I agree with this but @Cosmicpickle I would also suggest that you might need some therapy too? That you feel guilty, that you feel you have to leave your own home with your kids to escape her after asserting your boundaries, suggests to me that rather than just being nice or kind (which you absolutely are) you actually have low self esteem and lack self-confidence. People like this mum ‘friend’ can scent out people like you. They are like sharks.

On the surface she has much more support than you - she DOES have a DH, (even if he MAY need a boot to step up) but she has only one child and has a mum helping her out. You have two children and seem to be managing on your own with support from DH in the evening. You need to reframe this - and understand why you were so vulnerable to her manipulation. Woman are often conditioned into ‘being kind’, but as a mother you need to model a balanced approach - being kind is fine, but it should never be at the cost of your own family and health. It’s absolutely fine to say ‘I wish I could help but I can’t just now’ and not feel shitty about it.

Daftypants · 18/03/2026 09:10

Definitely say no , you have enough on your plate with your own 2 .
And her mum does 2 days a week !
If my parents had looked my 3 children at all I’d consider myself really fortunate.
When my 3 kids were young I managed with no help at all ( husband at work all day )
Then as they got older I managed with help from a very good childminder for one day per week so had a few hours child free once a week .
she needs to do that

TwinklySquid · 18/03/2026 09:15

Nope!
You are taking on the role of her useless husband. He needs to step up or she leaves. You are being way too kind.

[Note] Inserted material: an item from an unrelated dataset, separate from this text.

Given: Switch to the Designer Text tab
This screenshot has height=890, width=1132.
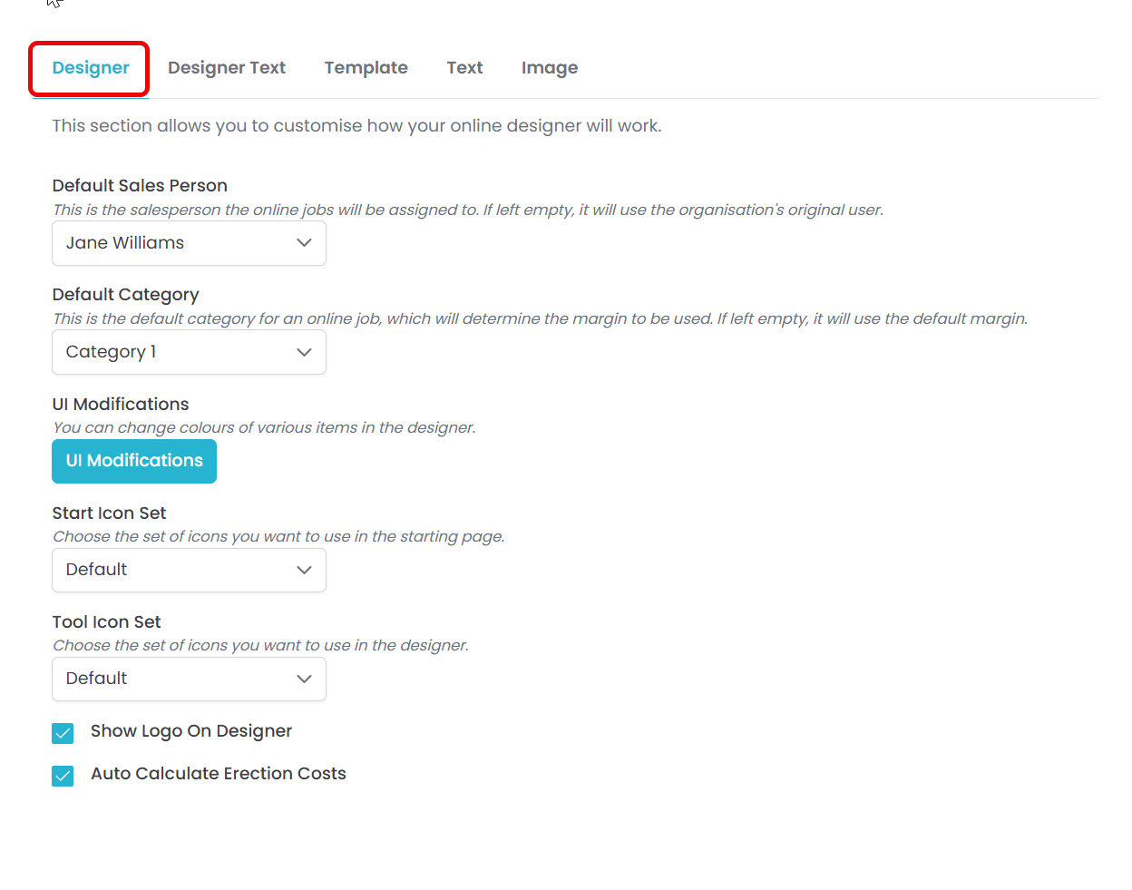Looking at the screenshot, I should (227, 68).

If you really want to know how she feels about the help, ask her to have your child for the day. You don’t have to go through with it but see what she says

PuzzledObserver · 18/03/2026 09:19

It’s at this point in the thread I get enormously frustrated with posters who respond to the OP clearly not having read any of her updates.

MikeRafone · 18/03/2026 10:37

@Cosmicpickle

you're a good friend, its difficult to navigate something like this

Sunshineandgrapefruit · 18/03/2026 10:38

Does her DH know how much you have the baby?